Document Type


Date of Award

Spring 5-31-2012

Degree Name

Doctor of Philosophy in Computing Sciences - (Ph.D.)


Computer Science

First Advisor

Yehoshua Perl

Second Advisor

Michael Halper

Third Advisor

James Geller

Fourth Advisor

Narain Gehani

Fifth Advisor

Kent A. Spackman

Sixth Advisor

Gai Elhanan


SNOMED is one of the leading healthcare terminologies being used worldwide. Due to its sheer volume and continuing expansion, it is inevitable that errors will make their way into SNOMED. Thus, quality assurance is an important part of its maintenance cycle.

A structural approach is presented in this dissertation, aiming at developing automated techniques that can aid auditors in the discovery of terminology errors more effectively and efficiently. Large SNOMED hierarchies are partitioned, based primarily on their relationships patterns, into concept groups of more manageable sizes. Three related abstraction networks with respect to a SNOMED hierarchy, namely the area taxonomy, partial-area taxonomy, and disjoint partial-area taxonomy, are derived programmatically from the partitions. Altogether they afford high-level abstraction views of the underlying hierarchy, each with different granularity. The area taxonomy gives a global structural view of a SNOMED hierarchy, while the partial-area taxonomy focuses more on the semantic uniformity and hierarchical proximity of concepts. The disjoint partial-area taxonomy is devised as an enhancement of the partial-area taxonomy and is based on the partition of the entire collection of so-called overlapping concepts into singly-rooted groups.

The taxonomies are exploited as the basis for a number of systematic auditing regimens, with a theme that complex concepts are more error-prone and require special attention in auditing activities. In general, group-based auditing is promoted to achieve a more efficient review within semantically uniform groups. Certain concept groups in the different taxonomies are deemed “complex” according to various criteria and thus deserve focused auditing. Examples of these include strict inheritance regions in the partial-area taxonomy and overlapping partial-areas in the disjoint partial-area taxonomy.

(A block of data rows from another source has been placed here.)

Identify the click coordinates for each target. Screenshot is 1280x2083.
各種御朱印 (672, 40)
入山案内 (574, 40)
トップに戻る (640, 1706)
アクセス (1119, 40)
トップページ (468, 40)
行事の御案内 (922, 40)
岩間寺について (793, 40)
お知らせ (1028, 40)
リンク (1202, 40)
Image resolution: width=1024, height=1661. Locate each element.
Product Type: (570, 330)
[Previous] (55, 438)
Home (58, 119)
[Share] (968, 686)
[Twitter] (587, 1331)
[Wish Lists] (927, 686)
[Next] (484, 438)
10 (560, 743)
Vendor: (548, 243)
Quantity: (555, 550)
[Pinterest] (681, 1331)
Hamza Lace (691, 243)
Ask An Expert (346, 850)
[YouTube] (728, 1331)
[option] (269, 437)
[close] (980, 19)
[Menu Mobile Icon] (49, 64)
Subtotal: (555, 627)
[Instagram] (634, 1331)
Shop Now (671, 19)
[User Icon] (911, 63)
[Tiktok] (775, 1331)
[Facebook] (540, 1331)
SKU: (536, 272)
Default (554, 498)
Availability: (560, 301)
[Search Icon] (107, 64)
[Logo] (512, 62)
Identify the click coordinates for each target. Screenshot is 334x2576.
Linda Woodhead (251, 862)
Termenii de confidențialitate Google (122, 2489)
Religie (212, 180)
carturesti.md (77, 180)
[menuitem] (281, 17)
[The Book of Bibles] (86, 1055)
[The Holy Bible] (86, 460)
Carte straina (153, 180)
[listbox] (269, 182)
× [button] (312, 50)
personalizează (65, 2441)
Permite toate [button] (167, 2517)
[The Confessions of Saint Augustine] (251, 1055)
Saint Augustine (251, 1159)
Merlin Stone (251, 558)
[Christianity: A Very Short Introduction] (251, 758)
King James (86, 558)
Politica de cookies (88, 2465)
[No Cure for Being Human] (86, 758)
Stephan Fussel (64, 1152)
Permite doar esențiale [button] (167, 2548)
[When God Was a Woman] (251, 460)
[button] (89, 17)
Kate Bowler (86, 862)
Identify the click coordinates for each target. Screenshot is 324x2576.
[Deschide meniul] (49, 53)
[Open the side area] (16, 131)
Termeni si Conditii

Multiple hypotheses are formulated to characterize the error distributions and ratios with respect to different concept groups presented by the taxonomies, and thus further establish their efficacy as vehicles for auditing. The methodologies are demonstrated using SNOMED’s Specimen hierarchy as the test bed. Auditing results are reported and analyzed to assess the hypotheses. With the use of the double bootstrap and Fisher’s exact test (two-tailed), the aforementioned hypotheses are confirmed. Auditing on various complex concept groups based on the taxonomies is shown to yield a statistically significant higher proportion of errors.